American soldier and military educator

Israel Vogdes (August 14, 1816 – December 7, 1889) was a soldier and military educator from Pennsylvania who served as a general in the Union Army during the American Civil War.

==Biography==
Vogdes was born in Chester County, Pennsylvania, the youngest of five children of Aaron and Ann (Hayman) Vogdes. He was educated in the local schools. He graduated from the United States Military Academy in West Point, New York, in 1837 and was commissioned as a second lieutenant in the 1st U.S. Artillery. He was promoted the following year to first lieutenant, and in 1847 to captain. He served as assistant professor of mathematics at the USMA, from September 4, 1837, to August 30, 1843, and as principal assistant professor from August 30, 1843, until September 15, 1849. Vogdes fought in the Seminole Wars from 1849 to 1850 and again in 1856.

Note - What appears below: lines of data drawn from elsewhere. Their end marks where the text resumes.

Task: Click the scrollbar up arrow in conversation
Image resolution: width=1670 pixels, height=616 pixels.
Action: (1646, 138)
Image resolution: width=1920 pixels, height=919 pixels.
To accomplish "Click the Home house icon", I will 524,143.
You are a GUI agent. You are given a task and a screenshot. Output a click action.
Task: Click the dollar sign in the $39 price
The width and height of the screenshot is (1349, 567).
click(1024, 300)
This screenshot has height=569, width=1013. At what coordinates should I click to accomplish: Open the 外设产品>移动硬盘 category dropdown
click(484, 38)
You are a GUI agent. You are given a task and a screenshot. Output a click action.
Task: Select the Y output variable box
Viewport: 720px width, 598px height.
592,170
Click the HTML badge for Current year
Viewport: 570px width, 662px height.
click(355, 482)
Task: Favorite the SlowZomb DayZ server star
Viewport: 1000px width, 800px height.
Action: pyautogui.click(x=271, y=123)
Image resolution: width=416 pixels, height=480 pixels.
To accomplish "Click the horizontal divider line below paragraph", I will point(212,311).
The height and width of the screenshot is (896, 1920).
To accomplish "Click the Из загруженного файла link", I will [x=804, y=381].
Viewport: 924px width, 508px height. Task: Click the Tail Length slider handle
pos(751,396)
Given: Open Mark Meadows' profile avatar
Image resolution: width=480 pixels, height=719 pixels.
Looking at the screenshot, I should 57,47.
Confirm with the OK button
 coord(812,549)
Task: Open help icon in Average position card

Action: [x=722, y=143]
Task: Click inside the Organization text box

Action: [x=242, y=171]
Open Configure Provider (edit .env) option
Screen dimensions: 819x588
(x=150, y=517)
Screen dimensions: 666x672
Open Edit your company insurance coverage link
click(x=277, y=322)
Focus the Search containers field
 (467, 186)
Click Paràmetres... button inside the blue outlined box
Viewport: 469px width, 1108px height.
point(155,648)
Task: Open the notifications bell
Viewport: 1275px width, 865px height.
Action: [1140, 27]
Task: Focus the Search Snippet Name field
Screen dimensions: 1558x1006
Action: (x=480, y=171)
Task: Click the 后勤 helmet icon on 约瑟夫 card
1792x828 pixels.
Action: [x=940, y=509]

He married Mary Thomas and had three children. When his first wife died, he remarried and had four more offspring. Two of his sons later were officers in the U.S. Army; one served in the Union Army during the Civil War as a lieutenant in the 100th New York Infantry.

Shortly after the start of the Civil War, Captain Vogdes stationed at Fort Monroe. Promoted to major, he was part of an expedition that was sent to Florida to quell the rebellion in that state, but was taken as a prisoner of war at Fort Pickens in October 1861 during the Battle of Santa Rosa Island. After being exchanged in August 1862, he was appointed as a brigadier general of U.S. Volunteers in the Union Army's X Corps on November 29, 1862. Promoted to colonel in the Regular Army on August 1, 1863, he commanded the Federal forces on Folly Island and participated in the Second Battle of Charleston Harbor. Vogdes then commanded forces in the X Corps in the Military District of Florida in early 1864. He finished the war as commander of the defenses of Norfolk and Portsmouth, Virginia.

At the close of the war, he was brevetted as a brigadier general in the Regular Army on April 9, 1865.

After the war, Vogdes returned to the Regular Army's 1st U.S. Artillery. He retired from the service in 1881 with the rank of colonel. Vogdes retired to New York City and died there of an abdominal hemorrhage in 1889 at the age of 73. He was buried at the West Point Cemetery on December 11, 1889.

There are several streets in Philadelphia named in his honor.